--- Excerpt provided ---

Answer: Capital stock investments are certainly not risk free. Profits can be high, but losses always loom as a possibility. The annual rate of return measures those profits and losses in the past and is often anticipated for the future as a way of making investment decisions.
To illustrate, assume that on January 1, Year One, an investor spends $100 for one ownership share of the Ace Company and another $100 for a share of the Base Company. During the year, Ace distributes a dividend of $1.00 per share to each of its owners while Base pays a dividend of $5.00 per share. On December 31, the capital stock of the Ace Company is selling on a stock market for $108 per share whereas the stock of the Base Company has a price of only $91 per share.
This investor now holds a total value of $109 as a result of the purchase of the share of the Ace Company: the cash dividend of $1 and a share of capital stock worth $108. In one year, the total value has risen by $9 ($109 less $100) so that the annual rate return was 9 percent ($9 increase/$100 investment).
The shares of the Base Company did not perform as well. At the end of the year, the total value of this investment is only $96: the cash dividend of $5 plus one share of stock worth $91. That is a drop of $4 during the year ($96 less $100). The annual rate of return on this investment is a negative 4 percent ($4 decrease/$100 investment).
As a result of this first year, buying a share of Ace obviously proved to be a better investment than buying a share of Base because of the higher annual rate of return. However, a careful analysis of the financial accounting data available at the start of the year might have helped this investor realize in advance that the rate of return on the investment in Ace would be higher. An assessment of the financial health and future prospects of both businesses could have shown that a higher return was expected in connection with the investment in Ace.

---

What you should do: Please quote the investment return passage from "This investor now" to "($4 decrease/$100 investment).". The lines that come next have no connection to the investment return passage.

--- Provided material ---

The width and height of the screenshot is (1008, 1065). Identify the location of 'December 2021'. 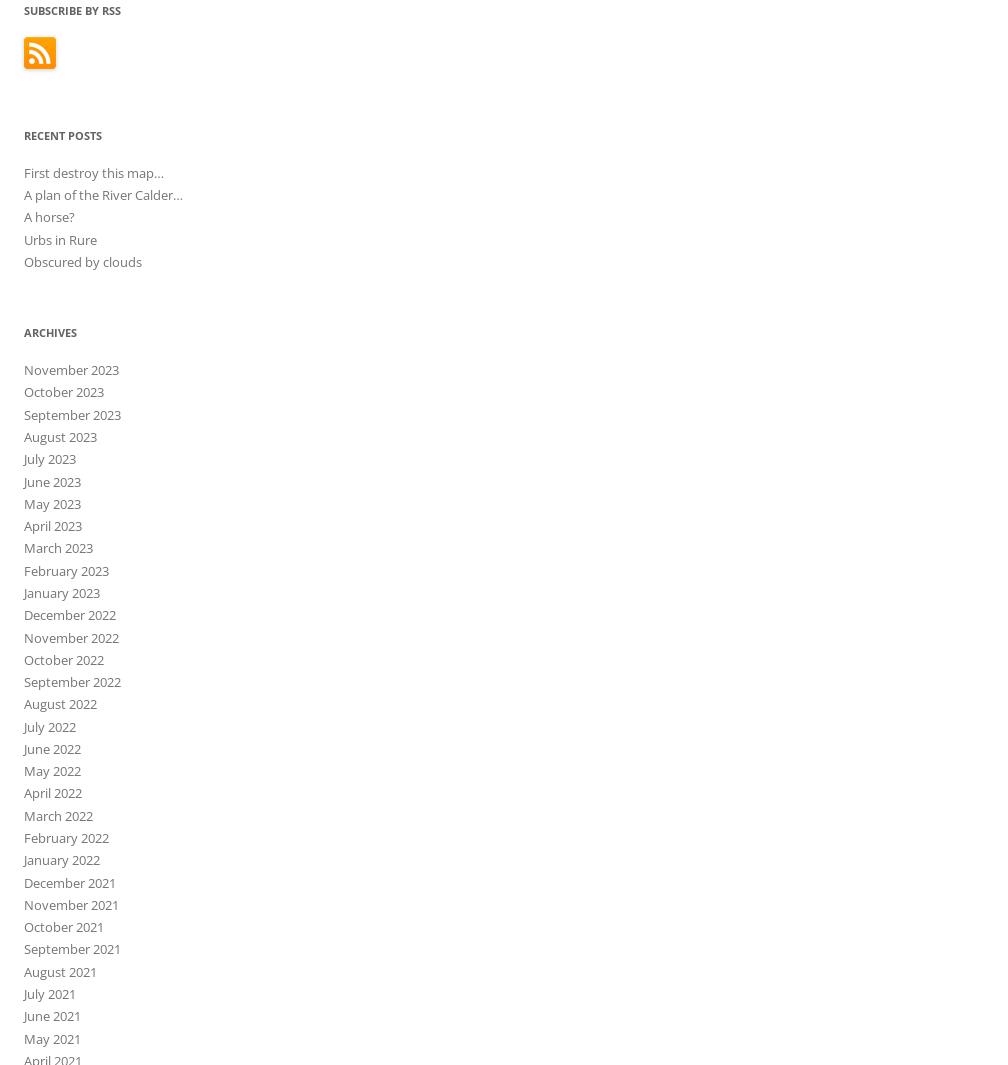
(69, 882).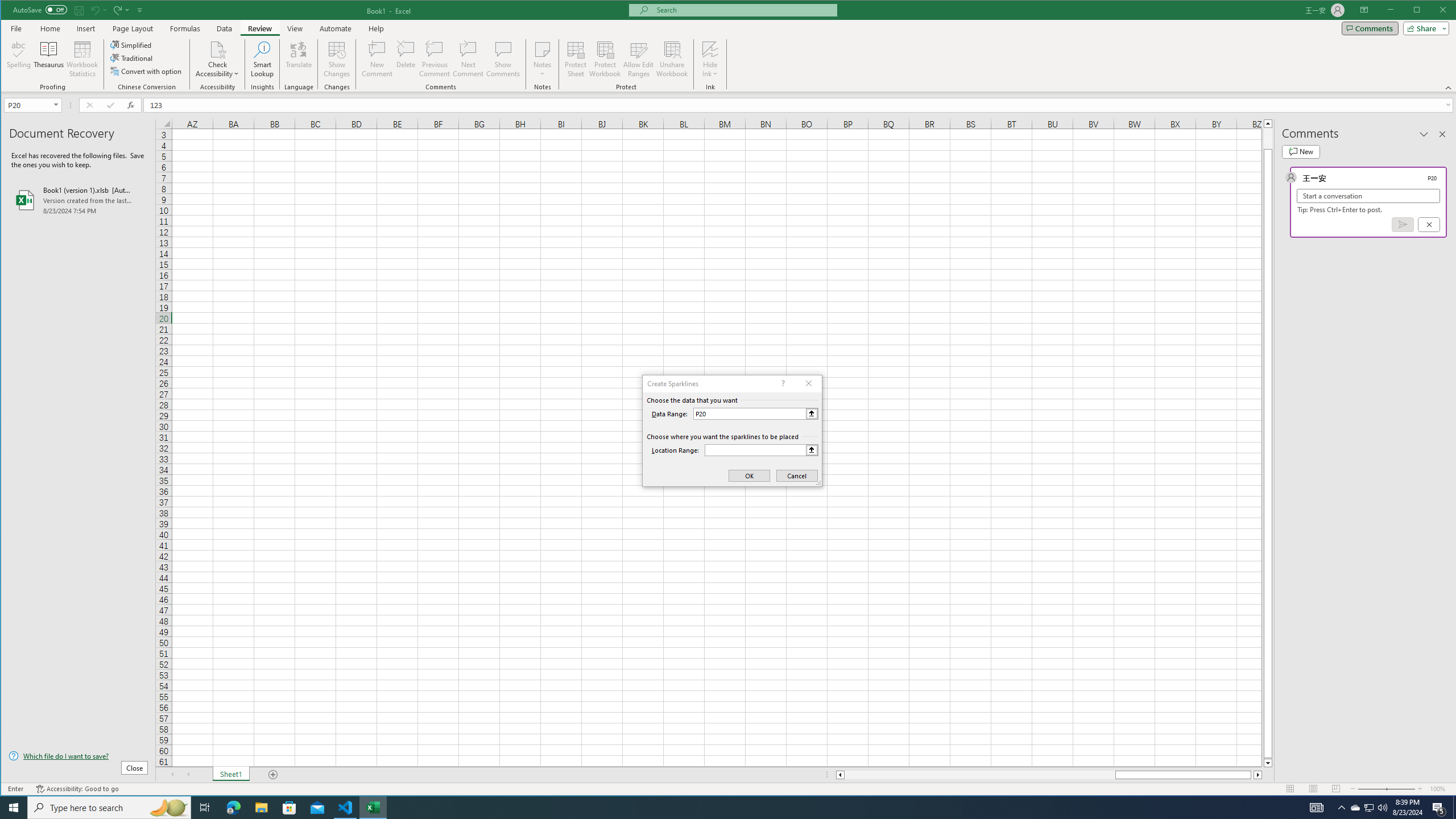  I want to click on 'Unshare Workbook', so click(672, 59).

---

Answer to the problem:
This investor now holds a total value of $109 as a result of the purchase of the share of the Ace Company: the cash dividend of $1 and a share of capital stock worth $108. In one year, the total value has risen by $9 ($109 less $100) so that the annual rate return was 9 percent ($9 increase/$100 investment).
The shares of the Base Company did not perform as well. At the end of the year, the total value of this investment is only $96: the cash dividend of $5 plus one share of stock worth $91. That is a drop of $4 during the year ($96 less $100). The annual rate of return on this investment is a negative 4 percent ($4 decrease/$100 investment).